Okay. Um, but, but yes, I get tired of myself. And, over and over again, people will ask me, “How do you not quit?” especially with Together Rising, because that’s intense work, right? Like, “How do you constantly look at the world and, and keep doing this and never quit?” And the answer to that is I quit all the time. Quitting is my favorite. Like, quitting is my spiritual practice. I am so committed to quitting. Every single day, I quit.

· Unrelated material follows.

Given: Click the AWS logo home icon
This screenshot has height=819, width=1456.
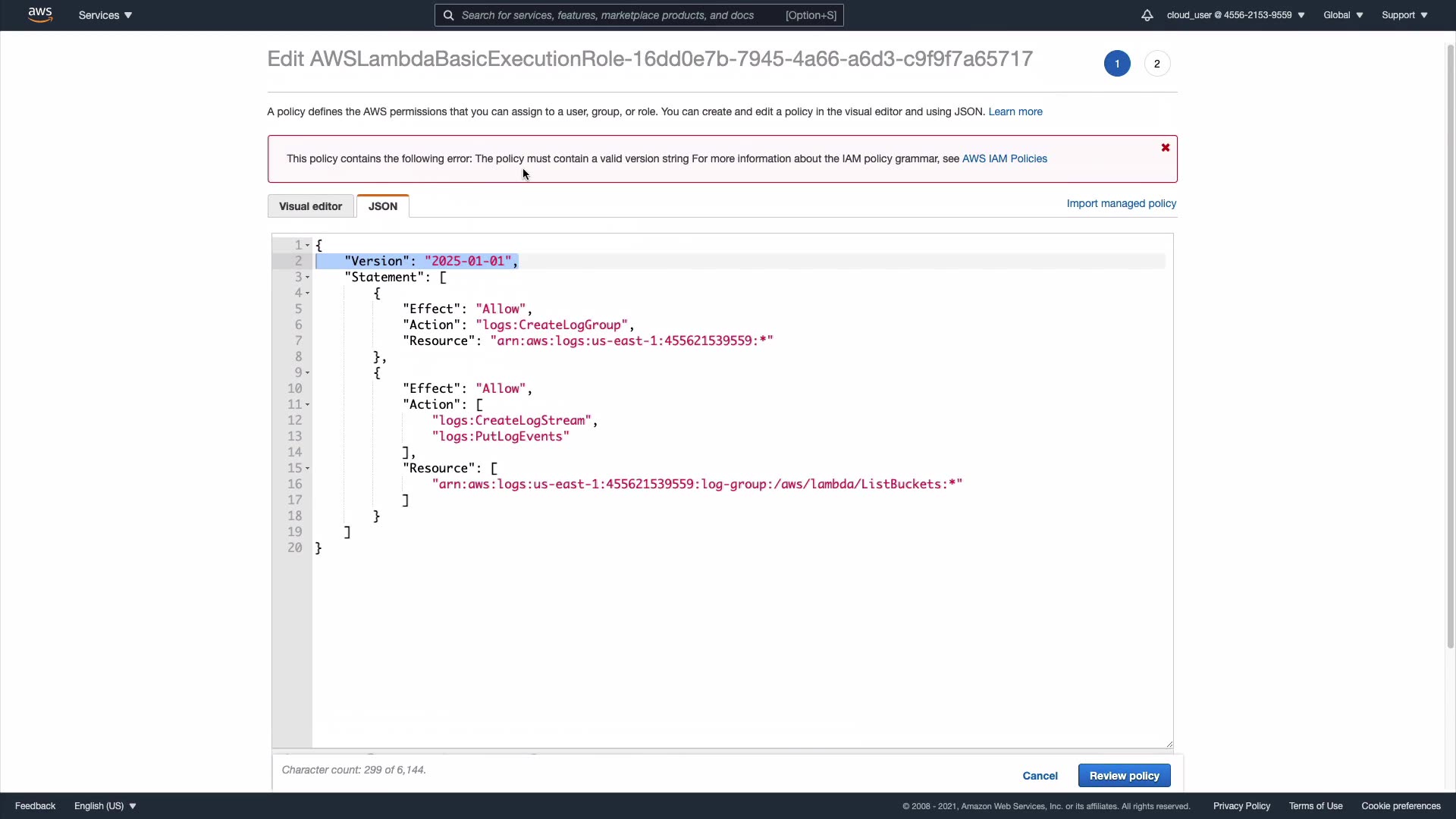Looking at the screenshot, I should (x=40, y=15).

So, I wake up in the morning and I care the most amount about everything, okay? I drink all the coffee. I get so fired up. I care about people. I care about the world. I work my butt off to do all of the things. And then right around, I don’t know, 5:00 sometimes, 6:00 sometimes, Serena, what I need you to know is I stop caring completely. I do not care. I do not care about the world anymore. I do not care about the people. I do not care about the pain. I do not care. I do not care. I stop caring. I drop out of whatever’s happening. I eat the food. I sit on the couch. I do my trash TV. I care the least amount. During the day, I care the most amount. During the night, I care the least amount. And that is how I survive life. Right?
I consider quitting not as a break from creation, not as a break from creating, but as an essential part of creating. Right? As just as important as showing up is not showing up. Okay? So, to answer your question, Serena, yes. Quit. Embrace quitting. More quitting, not less. Quit every day. Quit every damn day, Serena.
AD:
Never stop quitting, Serena.
GD:
Never stop quitting.
Alright, what’s the next right thing? What’s our next right thing? I would like to suggest that we keep our next right thing simple here. We’re going to think of some way during the day that we recognize our soul outside of our roles. What’s something we could do each day where we’ll say, “There She Is”?
I would love to hear those from Pod Squad, by the way. What are those things? I also think for people who want extra credit, make your reset button and easy button list. Start thinking about what ways you abandon yourself and what little things that you can do to stay with yourself. That sound good?
AD:
Sounds so good. Sounds so good.
GD:
All right.
AD:
And if people need help with the first one, reconnecting with your soul, we have gotten a lot of incredible feedback that people have been able to reconnect with the playlist for our Fun episode. So, go back and listen to that. People who have been unable to connect with their fun self or their self at all are finding a lot there that they’re remembering their reconnecting. So that might be a place to start if you don’t know where to begin.